ネズミの異常行動は空腹によって引き起こされ、俺とクリアスを食おうと迫ってきているのだ。
「‘ならくれてやるよ……ああああああっ!’」
「コボルトさん!? なんで!」
俺は自分の腕にナイフを突き立てる。
後ろからクリアスの悲鳴のような声が聞こえてくるけれど、俺は構わず自分の腕を斬り裂く。
痛みというよりも熱さ。
極限状態にあって、もうほとんど痛みは感じていなかった。
同時に思考も、もはや正常ではない。
目がチカチカとして、血が弱く噴き出す。
自分の血の臭いすら頭の芯を叩きつける。
それでも俺はナイフを動かす。
「‘ほら、食えよ’」
細いコボルトの腕は簡単に斬り落とすことができた。
俺は斬り落とした腕をためらいもなくネズミの方に投げる。
するとネズミは腕に群がる。
「コボルトさん……う、腕が……」
「‘立て、クリアス! 今のうちに逃げるぞ!’」
どうせ腕はもうダメだった。
ネズミに噛み砕かれかけていた腕は、痛みを感じるだけで動かなくなっていた。
どうせ使えないのなら、最後に少しでも役に立ってもらった方がいい。
俺はナイフを口に咥えて、残った腕でクリアスを立たせる。
腕を引いて走る。
たかだかコボルトの腕一本では、ネズミを長く引きつけていられない。
またしても地響きのようなネズミの足音が後ろに迫ってくるのを感じる。
「‘クリアス……行け’」
無理だ。
もう逃げきれない。
だから俺はクリアスを引っ張って前に出す。
そして、逃げろと背中を押す。
「‘早く行け……’」
腕一本ないただの魔物と、家で病気の妹が待つ人間。
どちらが生き残るべきか、比べるまでもない。
「‘逃げるんだ、クリアス!’」
伝わらないかもしれないが、精一杯に叫ぶ。
「コボルトさん!」
背にしたクリアスがどんな顔をしているのか、俺にはわからない。
「‘今の俺……最高に人間っぽいよな’」
俺は笑っていた。
多分、人間の心で。
今死んでもいいかもしれない。
見た目はコボルトだけど、人として死ねる気がした。
せめて一体でもネズミを道連れにしてやる。
一分一秒でも時間を稼いでやると、ナイフを構えた。
怖くはない。
死への恐怖は今の俺の感情に含まれていなかった。
「ストーンバレット!」
うるさく鳴くネズミの獣臭さが目の前に迫った瞬間だった。
鈍くて痛そうな前歯を剥き出したネズミの額に鋭い石が突き刺さった。
「おい、大丈夫か!」
男の声が聞こえる。
魔法にやられてネズミが怯み、血の臭いに誘われるように仲間の死体にかじりつき始めた。
「こっちだ!」
「コボルトさん、行きましょう!」
俺は肩が抜けそうなほどに腕を引かれた。
ハッと我に帰って走り出す。
「まさかこんなに早く異常行動を起こすとはな」
助けてくれたのは先ほど警告をしてくれた中年の冒険者だった。
「もう少しいけば他の冒険者もいる。
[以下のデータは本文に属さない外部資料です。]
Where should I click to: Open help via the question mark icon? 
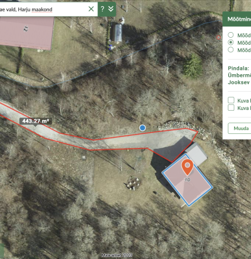point(102,9)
頑張って走るんだ!」
一歩踏み出す衝撃で激痛が走り、血が流れ落ちる。
すでに頭はぼんやりとしてきているが、手を引かれるままに俺は走った。
「どうだ?」
「こっちに一人いた! もういないだろう!」
「なら撤退だ!」
階段近くには何人もの冒険者たちがいた。
こうした事態において、助け合いも必要だ。
「コボルトさん? コボルトさん!」
助かった。
そう思った瞬間に俺の体から力が抜けていく。
「早く上に行くぞ! そいつは俺が抱えていく!」
「あっ……」
何かに抱えられた。
俺は意識はそこで途絶えてしまったのだった。